• **Task objective**
Rewrite the lines of the entries below as a JSON list of strings, one string per line, with blank lines dropped. Leave the pictures out of your answer.

(Entries taken from a collection)
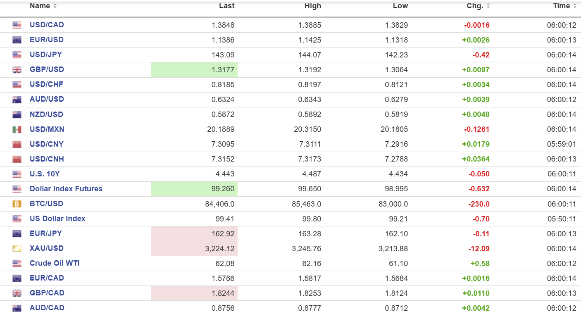Open the GBP/CAD pair link
581x314 pixels.
(x=47, y=293)
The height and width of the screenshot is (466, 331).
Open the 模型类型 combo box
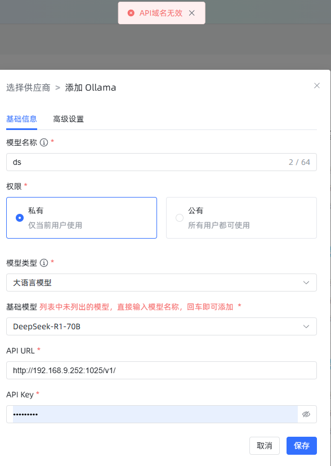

• **In response**
[
  "Open the GBP/CAD pair link",
  "581x314 pixels.",
  "(x=47, y=293)",
  "The height and width of the screenshot is (466, 331).",
  "Open the 模型类型 combo box"
]